Buy U4T if you want the sound. The 'thocc' bottom-out is the entire point. Buy U4 if you have officemates or need a tactile that won't be heard through walls — U4 keeps the bump but uses silicone dampeners on the upstroke and downstroke. Same housing, same leaf, different stems. Most enthusiasts who tried both keep the U4T as their daily and the U4 for office use.
62g or 68g?
62g for typing, 68g if you bottom out hard or want zero spring spring rebound feel. Both are factory-lubed identically and feel essentially the same on the bump itself — the spring is the only difference. The reviewer of the most-watched U4T review specifically chose 62g and noted: 'these are on the heavier side so I know it's not for everyone but man I love these 10 out of 10.' Default to 62g unless you've owned a 65g+ tactile before and know you want more weight.
Are they actually worth the price?
Per-switch cost is the legitimate complaint. At ~$0.95/switch, a Tofu65 build is $66 just in U4Ts. Switch and Click's verdict frames the value: 'a great value switch, and excellent affordable alternative to the Drop Holy Panda and Zealios premium tactile switches.' If your alternatives are Holy Pandas ($1.50/switch) or Zealios V2 ($1.10/switch), U4Ts are the bargain.

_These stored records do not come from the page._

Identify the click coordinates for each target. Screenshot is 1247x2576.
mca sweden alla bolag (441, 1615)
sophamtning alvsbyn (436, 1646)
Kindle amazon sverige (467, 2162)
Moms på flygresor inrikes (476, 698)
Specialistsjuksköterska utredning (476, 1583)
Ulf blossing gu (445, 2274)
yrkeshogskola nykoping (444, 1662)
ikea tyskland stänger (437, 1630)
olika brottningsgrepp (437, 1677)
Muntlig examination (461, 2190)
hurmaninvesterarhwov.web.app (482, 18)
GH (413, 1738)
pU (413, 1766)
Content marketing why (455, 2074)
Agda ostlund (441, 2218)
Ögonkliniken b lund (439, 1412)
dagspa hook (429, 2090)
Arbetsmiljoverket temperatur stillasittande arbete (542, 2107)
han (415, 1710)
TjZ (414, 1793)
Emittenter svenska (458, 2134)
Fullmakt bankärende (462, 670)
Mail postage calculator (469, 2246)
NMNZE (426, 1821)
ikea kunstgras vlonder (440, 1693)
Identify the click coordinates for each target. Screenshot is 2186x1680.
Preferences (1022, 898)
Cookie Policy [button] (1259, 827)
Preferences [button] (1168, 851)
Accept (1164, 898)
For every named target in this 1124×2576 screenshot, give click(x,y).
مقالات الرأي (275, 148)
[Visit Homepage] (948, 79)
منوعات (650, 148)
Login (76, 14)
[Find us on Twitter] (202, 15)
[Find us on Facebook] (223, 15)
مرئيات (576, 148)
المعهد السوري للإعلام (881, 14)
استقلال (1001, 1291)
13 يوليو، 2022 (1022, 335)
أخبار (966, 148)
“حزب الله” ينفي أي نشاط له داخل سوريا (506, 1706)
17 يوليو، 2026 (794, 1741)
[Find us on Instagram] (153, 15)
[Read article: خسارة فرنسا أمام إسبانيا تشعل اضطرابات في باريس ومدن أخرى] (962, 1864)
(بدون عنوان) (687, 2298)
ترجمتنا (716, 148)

If your alternatives are Cherry Browns ($0.20/switch), they're 4× the price and you should know that going in.
Do I need to lube them?
No, and Switch and Click warns specifically against lubing tactiles aggressively. The bump itself shouldn't be lubed (it kills tactility). Light Krytox 105 on the spring is the only thing most builders do. Stock U4Ts come lightly lubed by Gazzew already and most owners leave them alone. If yours feel scratchy out of the box, switch supplier — you got a bad batch from a non-licensed reseller.